Éramos todos muito bem tratados ali no orfanato.
Dona Cármen nos amava e pela primeira vez desde que minha mãe morrera fiquei alegre.

Não queria ir embora, nem que meu pai viesse me buscar.
Dois dias depois conheci Olavo, um funcionário do orfanato que trabalhava nos jardins e na horta.
Tive medo, lembrei-me da violência que sofrera com os moços da fazenda, mas logo minhas preocupações acabaram.

Olavo era um senhor bondoso, que gostava da meninada e a respeitava.
Nivaldo, José Luís e eu tornamo-nos inseparáveis, gostávamos uns dos outros.

— Estou aqui desde que era nené, ninguém sabe quem são meus pais.
Não conheço outra vida, não sei o que é ter um lar.
Queria ter pai e mãe, morar uma casinha - lamentou José Luís.

— Nem sempre morar numa casa é o melhor - eu disse, consolando-o.
Mãe sim, isso é bom.
Mas gosto mais daqui do que de morar com meu pai e minha madrasta.

— Por que você não pede para dona Cármen para ficar?
Se seu pai vier buscá-lo, ela pode impedir - opinou José Luís.
Pensei no que ele me falou e resolvi conversar com ela, fazer meu pedido.

Dona Cármen me escutou atentamente e respondeu:
— Daniel, seu pai tem direitos sobre você.
Mas, pelo que tenho visto, pela minha experiência, acho que ele não virá buscá-lo.
Mas, se vier, vou pedir ao juiz para que você fique aqui connosco.
Estou contente de saber que você gosta de morar aqui.
— Gosto muito!

Recebi abraços, o que era muito importante para mim.
Gostei de dona Cármen.
Para mim ela era como uma segunda mãe.
Na verdade, era isso que ela era para todos nós: uma mãe.

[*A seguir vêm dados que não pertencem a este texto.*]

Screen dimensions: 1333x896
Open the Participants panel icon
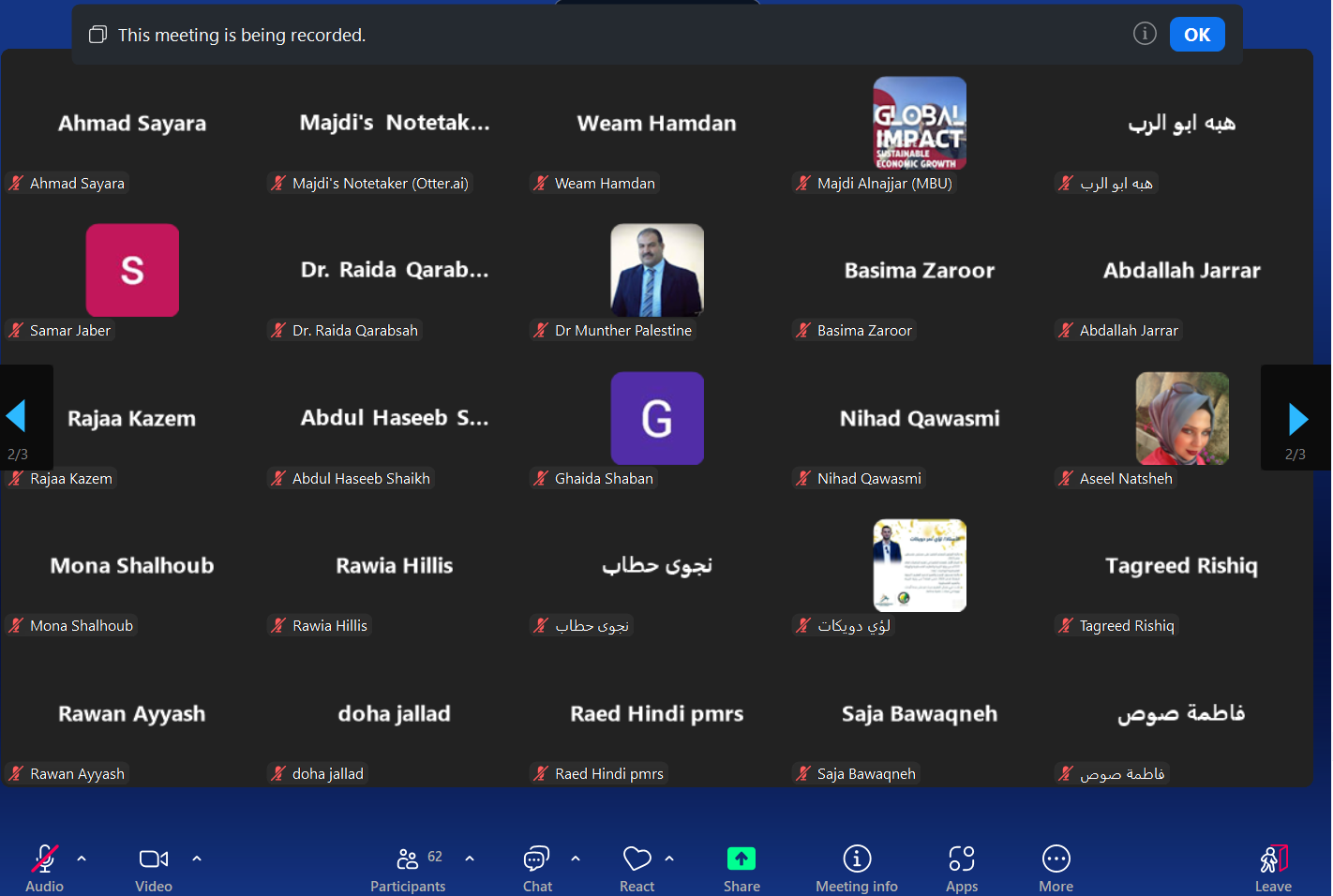click(408, 859)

Queria muito aprender, esforçava-me tanto que consegui acompanhar a classe.
Embora estivesse com dez anos, cursava a segunda série.

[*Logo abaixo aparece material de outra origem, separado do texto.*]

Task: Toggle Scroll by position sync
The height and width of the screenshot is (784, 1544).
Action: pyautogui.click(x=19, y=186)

— Fiz xixi na cama de novo! - exclamou Nivaldo, triste, esforçando-se para não chorar.
Não consigo parar!

Percebi que eram muitas as crianças que urinavam na cama.
Pela manhã, ao acordarmos, escutávamos as reclamações.
Nenhuma delas gostava de amanhecer molhada.

Dona Cármen e Terezinha não ralhavam.
Às vezes, elas pediam para as crianças ajudarem a trocar as camas e levarem os colchões para o pátio para tomar sol.
Fiquei com pena do Nivaldo, ele estava realmente aborrecido.

Tentei consolá-lo e ele acabou por desabafar:
— Acho que estou preocupado, e é por isso que faço xixi na cama.
Não conheci meu pai nem sei quem ele é.
Minha mãe me colocou aqui quando eu estava com oito anos.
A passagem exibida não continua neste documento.